The value of cross-border payments is estimated to increase from $150 trillion in 2017 to $250 trillion by 2027. The World Bank monitors the global average cost of sending a $200 international payment which in June 2022 stood at 6.01% with the target of halving this figure to 3% by 2030.
The advocacy group, alongside leading organisations including AfricaNenda, the Bank of Englanad, Bank of America, EY, FIS, Hogan Lovells, J.P. Morgan, Mastercard, NatWest, New York State Department of Financial Services, UK Payment Systems Regulator and The Clearing House, has created a new report entitled “Toward Borderless Payments”. The report outlines several best practices calling for collaboration between public and private sectors in delivering real improvements to the cost, speed, transparency and accessibility of cross-border payments.
The primary objective of P20’s payments report is to harmonise cross-border rules and regulations on interoperability, efficiency and cost while ensuring that there is a continuing decrease in fraud and money laundering.
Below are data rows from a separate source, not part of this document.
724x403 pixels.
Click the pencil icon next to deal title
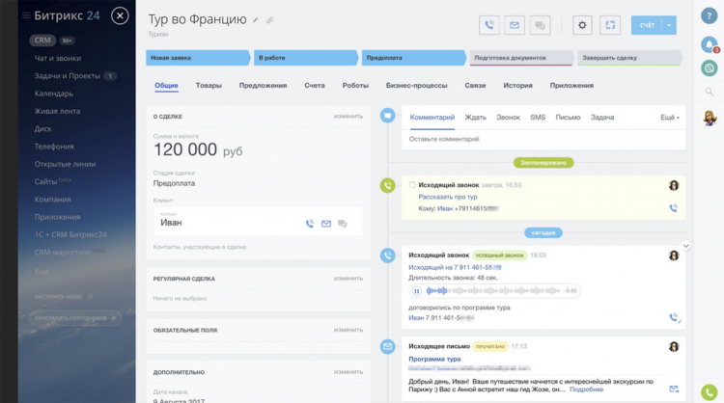(x=256, y=19)
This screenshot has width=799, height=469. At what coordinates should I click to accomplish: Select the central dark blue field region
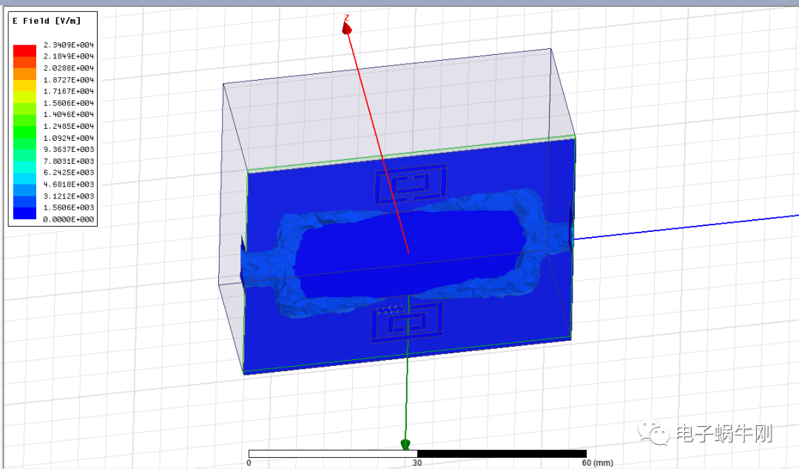click(x=407, y=252)
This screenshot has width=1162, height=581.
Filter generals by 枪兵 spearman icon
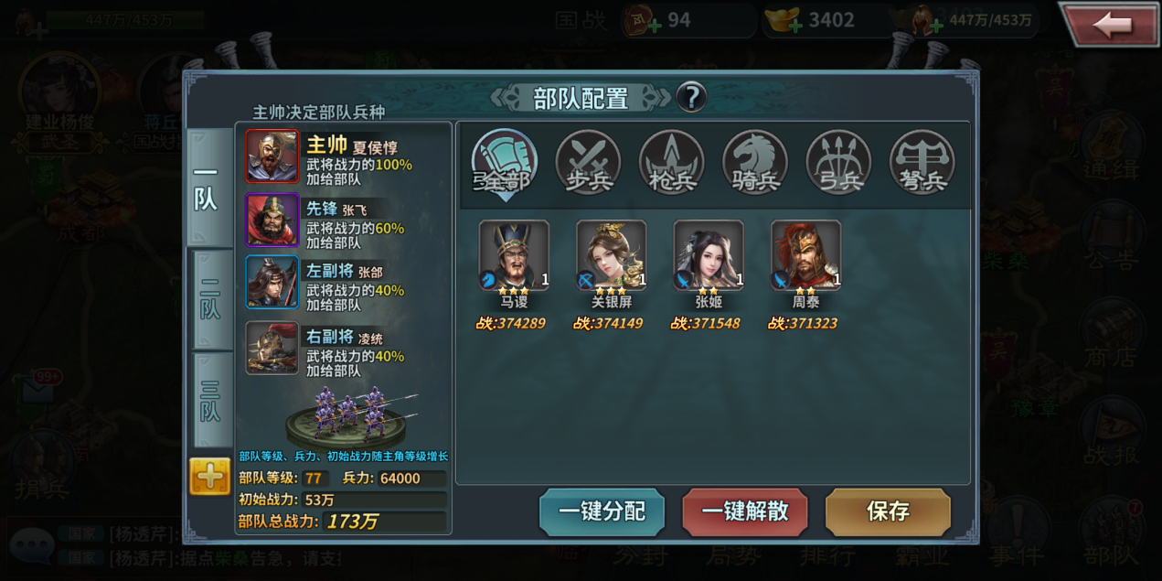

The report provides some recommendations to help the industry move towards borderless payments:
- Improving regulation and standards – Adopt ISO 20022 as the global messaging standard and improve collaboration between legislators and regulators. Develop common sharing standards for both data sharing and digital currencies that ensure robust regulatory compliance, alongside a standardized approach to KYC, AML and CFT sanctions.
- Combating Financial Crime – Educate consumers on the culture of ‘Stop, Challenge and Protect’ method of combatting online fraud. Deliver and reinforce several key messages relating to online safety while accelerating the use of AI in monitoring and identifying suspicious activity
- Improving efficiency – Implement best regional practices with the aim of linking standards globally. Create payment system operation hours with a 2–3-hour window of worldwide access, enabling real-time access and immediate confirmation without facilitating financial crime. Reduce friction by examining screening frequency, value thresholds, intermediary dependency, interlinking payment systems and reciprocal liquidity arrangements.
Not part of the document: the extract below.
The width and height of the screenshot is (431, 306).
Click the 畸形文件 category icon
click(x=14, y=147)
Duncan Sandys, Chief Executive Officer at P20, comments: “The inefficiency of cross-border payments is well known and lags behind the improvements seen in domestic payments. This stifles global trade and particularly hurts SMEs who are the engine room of economic growth. Harmonizing cross-border rules and regulations on interoperability, efficiency and cost while ensuring that there is a continuing decrease in fraud and money laundering would be transformational for the payments industry and global economy. However, this can only be achieved through collaboration between governments, regulators and industry. This report is designed to add to conversations already taking place among these organisations and help fuel the drive towards borderless payments.”
Mark Monaco, Head of Enterprise Payments at Bank of America, commented: “Harmonization of technology standards is achievable. The more substantive challenge is aligning or harmonizing schemes from a rules and regulatory perspective. The key items to focus on are AML and CFT rules, ensuring that those are applied consistently and comprehensively and sharing KYC and identity information.”
Victoria Cleland, Executive Director for Payments Bank of England, commented: “In a world of increasing global trade, cross-border payments are becoming far more important. Increased efficiency of cross-border payments is vital but difficult to achieve – the frictions in cross-border payments are many and deep. This is why the G20 published in 2020 a roadmap to enhance the whole cross-border payment ecosystem. It doesn’t just look at the core payment systems, or regulatory issues or data issues, but is instead holistic, with a focus on both improving the existing system and more forward-looking initiatives.”
Sara Castelhano, Managing Director & Head of EMEA Payments & Commerce Solutions Product at J.P. Morgan commented: “In my view, I don’t believe a single global payments area is achievable. But I do believe that, as a global payments industry, we can come together and agree on foundational information transfer between institutions and countries, such as using ISO 20022 and better interoperable standards across countries. That will ensure that transferring information becomes better, enriched and more secure.”
Simon Eacott, Head of Payments at NatWest, commented: “In time, all payments, domestic and cross border, will be instant or in near real-time. But already a great deal of progress has been made, the days when a cross-border payment could take days to arrive and required multiple banks with opaque fees are long gone. Today, most cross-border payments arrive in less than 30 minutes, and the enhancements we have seen to country corridors and domestic infrastructures continue to improve transparency and speed.”
Elena Whisler, Senior Vice President, Sales & Relationship Management at The Clearing House, commented: “ISO 20022 may not be a silver bullet for payments specifically or for others but, if utilized correctly, it does create an opportunity for more robust payment messages across different jurisdictions and even domestically will enable more information to be carried. So even though different systems may use ISO 20022 in slightly different ways and accommodating for local differences, a common standard allows for easier access and interoperability as the global environment becomes more concentrated and consolidated.”